The Central Virginian: Turning rich soil into revenue, and a healthier climate


Farmers in Louisa County are finding that enriching their soil has benefits for their animals and crops, but also for the climate.

Each year numerous farmers plant cover crops on their land between growing seasons or if they’re preparing ground to plant for the first time in a while. Some choose to enroll their land in a federal conservation program, which provides financial support for the cover crop or another practice that strengthens the soil.

That’s what Louisa farmer Dustin Madison did with 10 acres he owns on Gold Mine Road in the central part of the county. Last summer the acreage was covered with mullein and some other wildflowers as part of a prescribed plan to rejuvenate the soil. Now Madison has planted grass on the land for his cattle to graze.

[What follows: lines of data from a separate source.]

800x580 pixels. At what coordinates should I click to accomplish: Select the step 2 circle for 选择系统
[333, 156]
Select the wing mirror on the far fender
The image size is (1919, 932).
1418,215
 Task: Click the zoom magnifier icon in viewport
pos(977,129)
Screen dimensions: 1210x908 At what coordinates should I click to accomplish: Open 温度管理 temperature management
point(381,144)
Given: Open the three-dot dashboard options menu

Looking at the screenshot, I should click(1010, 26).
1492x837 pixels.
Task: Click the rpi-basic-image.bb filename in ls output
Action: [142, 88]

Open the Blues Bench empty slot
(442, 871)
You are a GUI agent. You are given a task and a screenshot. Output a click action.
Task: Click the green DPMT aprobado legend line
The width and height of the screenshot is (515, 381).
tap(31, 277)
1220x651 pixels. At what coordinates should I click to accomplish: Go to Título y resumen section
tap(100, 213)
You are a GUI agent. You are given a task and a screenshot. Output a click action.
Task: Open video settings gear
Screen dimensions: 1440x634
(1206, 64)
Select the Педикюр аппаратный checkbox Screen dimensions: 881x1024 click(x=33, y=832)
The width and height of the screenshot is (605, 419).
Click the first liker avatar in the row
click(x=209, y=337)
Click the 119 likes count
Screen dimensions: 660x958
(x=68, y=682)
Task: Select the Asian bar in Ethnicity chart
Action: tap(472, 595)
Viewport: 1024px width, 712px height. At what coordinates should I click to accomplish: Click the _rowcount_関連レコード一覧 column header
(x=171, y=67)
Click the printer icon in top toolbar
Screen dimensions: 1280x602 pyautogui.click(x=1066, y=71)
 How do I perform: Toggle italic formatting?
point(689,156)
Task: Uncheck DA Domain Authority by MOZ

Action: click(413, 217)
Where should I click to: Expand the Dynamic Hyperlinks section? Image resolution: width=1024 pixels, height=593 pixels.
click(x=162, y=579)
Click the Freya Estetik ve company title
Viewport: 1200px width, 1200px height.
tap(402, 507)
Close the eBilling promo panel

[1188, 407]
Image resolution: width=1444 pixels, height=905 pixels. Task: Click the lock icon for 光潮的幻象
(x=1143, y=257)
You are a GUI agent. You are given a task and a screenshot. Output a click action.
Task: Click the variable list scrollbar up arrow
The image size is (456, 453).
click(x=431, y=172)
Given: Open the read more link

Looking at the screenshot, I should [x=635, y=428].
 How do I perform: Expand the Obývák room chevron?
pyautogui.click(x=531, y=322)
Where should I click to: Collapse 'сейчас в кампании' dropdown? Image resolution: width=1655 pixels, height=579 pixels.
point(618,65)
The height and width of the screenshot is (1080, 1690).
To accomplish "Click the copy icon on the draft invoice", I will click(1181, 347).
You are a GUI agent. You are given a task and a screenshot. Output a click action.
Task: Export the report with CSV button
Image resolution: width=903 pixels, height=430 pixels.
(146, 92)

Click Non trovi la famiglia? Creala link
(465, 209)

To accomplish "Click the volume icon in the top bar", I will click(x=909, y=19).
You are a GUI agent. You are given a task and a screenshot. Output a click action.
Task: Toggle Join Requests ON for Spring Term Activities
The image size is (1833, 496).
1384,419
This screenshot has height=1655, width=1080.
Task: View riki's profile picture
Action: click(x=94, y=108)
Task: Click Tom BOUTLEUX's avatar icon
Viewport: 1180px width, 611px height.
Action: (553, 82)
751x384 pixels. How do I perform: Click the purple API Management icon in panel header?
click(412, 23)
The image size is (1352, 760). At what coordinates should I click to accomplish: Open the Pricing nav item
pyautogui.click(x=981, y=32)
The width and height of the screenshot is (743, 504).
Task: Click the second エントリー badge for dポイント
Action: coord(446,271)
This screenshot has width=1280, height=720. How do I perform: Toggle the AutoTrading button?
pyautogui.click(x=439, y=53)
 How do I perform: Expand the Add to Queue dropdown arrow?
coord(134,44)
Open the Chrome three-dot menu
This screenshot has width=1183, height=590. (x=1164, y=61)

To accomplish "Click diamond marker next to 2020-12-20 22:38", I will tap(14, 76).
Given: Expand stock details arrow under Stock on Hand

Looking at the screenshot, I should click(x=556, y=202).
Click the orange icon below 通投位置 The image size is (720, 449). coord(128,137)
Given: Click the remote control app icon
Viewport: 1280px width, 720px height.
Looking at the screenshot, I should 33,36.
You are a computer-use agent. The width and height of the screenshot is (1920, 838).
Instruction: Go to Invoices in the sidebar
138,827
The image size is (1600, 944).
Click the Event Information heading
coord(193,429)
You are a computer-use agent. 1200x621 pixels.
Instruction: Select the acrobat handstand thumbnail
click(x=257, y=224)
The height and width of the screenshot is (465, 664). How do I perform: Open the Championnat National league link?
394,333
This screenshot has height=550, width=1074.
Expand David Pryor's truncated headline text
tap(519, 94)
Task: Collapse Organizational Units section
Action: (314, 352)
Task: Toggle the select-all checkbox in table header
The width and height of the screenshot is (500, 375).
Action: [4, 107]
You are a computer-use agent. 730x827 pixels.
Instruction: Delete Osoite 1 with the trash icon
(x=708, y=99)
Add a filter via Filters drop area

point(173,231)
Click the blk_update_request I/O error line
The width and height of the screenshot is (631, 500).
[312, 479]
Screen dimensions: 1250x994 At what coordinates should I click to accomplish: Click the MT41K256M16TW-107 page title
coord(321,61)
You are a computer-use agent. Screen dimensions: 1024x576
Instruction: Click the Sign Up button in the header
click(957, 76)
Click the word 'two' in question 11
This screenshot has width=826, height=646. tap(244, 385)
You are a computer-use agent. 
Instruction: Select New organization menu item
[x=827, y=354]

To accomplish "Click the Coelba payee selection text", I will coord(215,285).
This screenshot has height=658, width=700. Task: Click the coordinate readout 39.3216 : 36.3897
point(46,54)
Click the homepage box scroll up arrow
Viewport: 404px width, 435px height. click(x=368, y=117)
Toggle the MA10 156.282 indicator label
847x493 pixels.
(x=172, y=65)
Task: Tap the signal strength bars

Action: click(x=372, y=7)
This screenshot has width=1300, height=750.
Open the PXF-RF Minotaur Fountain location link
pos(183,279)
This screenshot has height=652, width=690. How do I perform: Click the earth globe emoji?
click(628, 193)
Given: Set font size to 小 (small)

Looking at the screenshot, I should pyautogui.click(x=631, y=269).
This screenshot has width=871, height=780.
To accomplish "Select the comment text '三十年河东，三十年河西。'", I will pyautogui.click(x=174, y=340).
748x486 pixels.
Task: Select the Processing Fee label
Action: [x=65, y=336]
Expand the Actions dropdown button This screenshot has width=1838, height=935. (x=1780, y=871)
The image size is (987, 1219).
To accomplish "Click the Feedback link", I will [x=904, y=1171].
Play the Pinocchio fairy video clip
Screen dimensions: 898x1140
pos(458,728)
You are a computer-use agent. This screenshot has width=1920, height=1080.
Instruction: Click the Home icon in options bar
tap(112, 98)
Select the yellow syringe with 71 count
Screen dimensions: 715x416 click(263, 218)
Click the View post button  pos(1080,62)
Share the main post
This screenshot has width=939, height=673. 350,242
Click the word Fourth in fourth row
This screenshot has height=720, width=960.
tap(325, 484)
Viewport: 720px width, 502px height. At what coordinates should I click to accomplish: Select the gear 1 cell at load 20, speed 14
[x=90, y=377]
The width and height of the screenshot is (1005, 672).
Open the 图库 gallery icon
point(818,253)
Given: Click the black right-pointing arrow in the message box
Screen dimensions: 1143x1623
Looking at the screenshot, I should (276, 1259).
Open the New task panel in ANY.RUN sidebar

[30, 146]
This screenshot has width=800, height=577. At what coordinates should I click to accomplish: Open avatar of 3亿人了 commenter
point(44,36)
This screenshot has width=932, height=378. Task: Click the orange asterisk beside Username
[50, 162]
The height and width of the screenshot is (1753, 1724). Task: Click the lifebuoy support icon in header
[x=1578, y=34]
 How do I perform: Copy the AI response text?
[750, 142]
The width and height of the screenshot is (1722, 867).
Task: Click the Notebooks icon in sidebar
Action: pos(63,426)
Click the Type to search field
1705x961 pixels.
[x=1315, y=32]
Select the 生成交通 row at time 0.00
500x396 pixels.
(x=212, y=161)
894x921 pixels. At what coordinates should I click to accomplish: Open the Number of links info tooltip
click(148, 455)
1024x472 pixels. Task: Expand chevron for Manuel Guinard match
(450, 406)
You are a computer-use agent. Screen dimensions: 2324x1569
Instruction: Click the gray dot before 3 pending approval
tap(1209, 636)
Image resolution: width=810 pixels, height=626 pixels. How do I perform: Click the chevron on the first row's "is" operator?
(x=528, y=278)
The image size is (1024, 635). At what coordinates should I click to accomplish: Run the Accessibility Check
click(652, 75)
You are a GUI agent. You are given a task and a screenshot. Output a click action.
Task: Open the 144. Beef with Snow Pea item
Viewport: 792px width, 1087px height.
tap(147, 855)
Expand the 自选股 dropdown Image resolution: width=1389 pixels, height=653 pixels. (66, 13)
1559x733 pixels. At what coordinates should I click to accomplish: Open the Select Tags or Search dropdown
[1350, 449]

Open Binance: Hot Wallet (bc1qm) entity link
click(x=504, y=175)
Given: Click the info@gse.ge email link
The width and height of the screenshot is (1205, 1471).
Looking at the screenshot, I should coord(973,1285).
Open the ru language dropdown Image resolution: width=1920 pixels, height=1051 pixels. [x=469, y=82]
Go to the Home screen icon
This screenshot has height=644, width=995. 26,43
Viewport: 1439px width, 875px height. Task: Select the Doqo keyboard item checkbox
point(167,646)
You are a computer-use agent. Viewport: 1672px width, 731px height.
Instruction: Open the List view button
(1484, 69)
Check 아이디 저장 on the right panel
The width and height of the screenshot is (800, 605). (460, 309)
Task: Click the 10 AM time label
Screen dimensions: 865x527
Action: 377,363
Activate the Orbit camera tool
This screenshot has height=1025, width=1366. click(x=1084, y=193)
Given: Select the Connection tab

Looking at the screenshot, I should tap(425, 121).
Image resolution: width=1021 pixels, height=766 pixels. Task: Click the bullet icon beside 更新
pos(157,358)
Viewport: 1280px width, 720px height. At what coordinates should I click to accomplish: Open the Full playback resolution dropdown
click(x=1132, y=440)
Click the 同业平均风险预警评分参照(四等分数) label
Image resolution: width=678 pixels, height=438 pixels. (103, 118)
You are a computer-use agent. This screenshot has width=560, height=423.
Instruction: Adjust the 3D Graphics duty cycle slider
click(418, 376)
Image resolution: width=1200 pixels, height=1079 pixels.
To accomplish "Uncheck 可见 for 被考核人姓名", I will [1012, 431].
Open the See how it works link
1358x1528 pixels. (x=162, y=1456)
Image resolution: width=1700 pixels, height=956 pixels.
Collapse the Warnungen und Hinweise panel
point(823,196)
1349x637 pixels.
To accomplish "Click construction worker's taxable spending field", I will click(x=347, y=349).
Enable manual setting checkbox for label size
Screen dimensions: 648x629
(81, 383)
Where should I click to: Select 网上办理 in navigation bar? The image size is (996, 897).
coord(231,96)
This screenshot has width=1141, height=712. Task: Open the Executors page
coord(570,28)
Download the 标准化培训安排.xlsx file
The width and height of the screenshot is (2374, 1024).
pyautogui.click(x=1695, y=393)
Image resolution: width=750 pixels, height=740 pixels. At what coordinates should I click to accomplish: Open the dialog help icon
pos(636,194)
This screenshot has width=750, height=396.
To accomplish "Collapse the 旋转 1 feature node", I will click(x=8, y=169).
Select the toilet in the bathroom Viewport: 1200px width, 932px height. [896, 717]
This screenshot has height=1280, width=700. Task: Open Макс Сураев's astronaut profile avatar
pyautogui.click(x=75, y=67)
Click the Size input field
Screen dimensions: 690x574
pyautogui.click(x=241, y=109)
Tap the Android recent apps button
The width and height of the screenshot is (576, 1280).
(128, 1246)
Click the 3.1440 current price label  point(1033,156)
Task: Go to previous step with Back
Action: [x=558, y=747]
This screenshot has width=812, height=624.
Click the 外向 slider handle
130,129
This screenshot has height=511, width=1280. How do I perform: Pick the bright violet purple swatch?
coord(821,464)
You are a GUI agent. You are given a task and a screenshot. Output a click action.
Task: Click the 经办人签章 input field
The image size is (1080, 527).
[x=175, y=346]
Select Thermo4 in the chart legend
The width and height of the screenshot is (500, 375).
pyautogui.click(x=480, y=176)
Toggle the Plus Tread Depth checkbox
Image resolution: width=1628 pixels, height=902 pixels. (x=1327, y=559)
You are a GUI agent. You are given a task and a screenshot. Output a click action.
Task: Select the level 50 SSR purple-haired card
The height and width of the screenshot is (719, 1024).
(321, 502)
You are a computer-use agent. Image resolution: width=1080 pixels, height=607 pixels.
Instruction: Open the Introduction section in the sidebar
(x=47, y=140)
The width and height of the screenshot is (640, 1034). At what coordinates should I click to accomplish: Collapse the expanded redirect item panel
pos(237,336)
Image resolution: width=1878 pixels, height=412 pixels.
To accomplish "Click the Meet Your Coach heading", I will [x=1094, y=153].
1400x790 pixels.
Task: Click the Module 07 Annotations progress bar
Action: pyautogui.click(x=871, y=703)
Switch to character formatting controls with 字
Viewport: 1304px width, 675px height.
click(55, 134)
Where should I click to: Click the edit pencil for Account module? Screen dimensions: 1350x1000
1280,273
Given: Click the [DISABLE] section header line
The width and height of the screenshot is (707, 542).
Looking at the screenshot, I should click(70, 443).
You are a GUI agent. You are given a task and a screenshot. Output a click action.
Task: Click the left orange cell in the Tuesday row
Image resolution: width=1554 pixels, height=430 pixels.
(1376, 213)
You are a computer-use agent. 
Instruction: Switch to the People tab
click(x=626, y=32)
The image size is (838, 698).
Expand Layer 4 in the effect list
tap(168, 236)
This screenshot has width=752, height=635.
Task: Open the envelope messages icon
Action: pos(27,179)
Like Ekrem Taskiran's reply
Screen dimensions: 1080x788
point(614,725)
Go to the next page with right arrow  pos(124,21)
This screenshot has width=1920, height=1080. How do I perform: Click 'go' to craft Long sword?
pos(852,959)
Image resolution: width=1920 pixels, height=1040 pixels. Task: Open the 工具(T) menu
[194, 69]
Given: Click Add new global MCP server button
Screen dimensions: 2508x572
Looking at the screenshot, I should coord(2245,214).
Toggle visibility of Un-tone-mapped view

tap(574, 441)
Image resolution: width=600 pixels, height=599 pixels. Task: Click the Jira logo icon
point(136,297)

“As a farmer we would say this is 10 acres of weeds, and it really is,” Madison said. “But pollinators really like them. You’ve got a cover crop to hold [the soil] together, so the hard rains don’t wash it all down to the creek, and something green that will flower to attract those pollinators. I need to turn this into grass, but I never could have done that on day one, because it’s sandy. It needs some time to put the life back in it.” 

Seventh District Congresswoman Abigail Spanberger visited Madison’s farm last August. She was there to learn more about the cover crop and to tout her Growing Climate Solutions Act, which would reward farmers for embracing what she called “climate-smart practices.”

The bill would create a way for the U.S. Department of Agriculture to connect landowners to carbon credit markets, which have drawn interest from food producers like McDonald’s and Cargill eager to show their commitment to sustainability. These markets could be a source of revenue to farmers, who would be paid for using techniques like cover crops, no-till planting and planting trees. All three are valued for their ability to sequester carbon in the soil, reducing the amount of greenhouse gases in the atmosphere.

Spanberger also introduced the Healthy Soil Resilient Farmers Act in 2020 to ensure federal loans are available to farmers who want to implement conservation practices, and allow them to delay payments on the loans for up to three years.

Besides the 10 acres in a cover crop, Madison has another 110 acres nearby enrolled in a separate federal program that pays him a rental fee for planting a variety of native trees and shrubs. A previous owner of the property grew pine trees as a crop.

“It’ll be a carbon sink and a place for deer, wildlife and pollinators,” he said. “You can’t do a lot of agricultural work on it, because it’s really rolling and sandy. This is kind of the best use.”

If he grew pine trees on the site, Madison would have to wait 20 years to harvest them and reap a financial return. By putting his land in the federal conservation program, he will be paid much sooner.

The land with the cover crop is what Madison is focused on, as he prepares to raise 15 to 20 cattle on the property. Dana Bayless, a soil conservationist at the Natural Resources Conservation Service office in Louisa, said many farmers plant a single cover crop, but planting multiple cover species has more benefits for soil biology.

“The more species we can store in the soil, the better it is,” Bayless said. “If you look at nature, nothing is a monoculture.”

NRCS can help pay for as much as 75 percent of the cost of planting a cover crop, with the farmer responsible for the rest. The idea is that once farmers see the value of the soil practice, they will keep doing it after they no longer have help from the federal agency.

As eager as Madison was to show off his cover crop when Spanberger visited last summer, he was even more excited to see the grass growing early this spring.

“There will probably be more organic matter right here than there has been in 40 or 50 years,” he said. Everything will grow better and handle stress better.”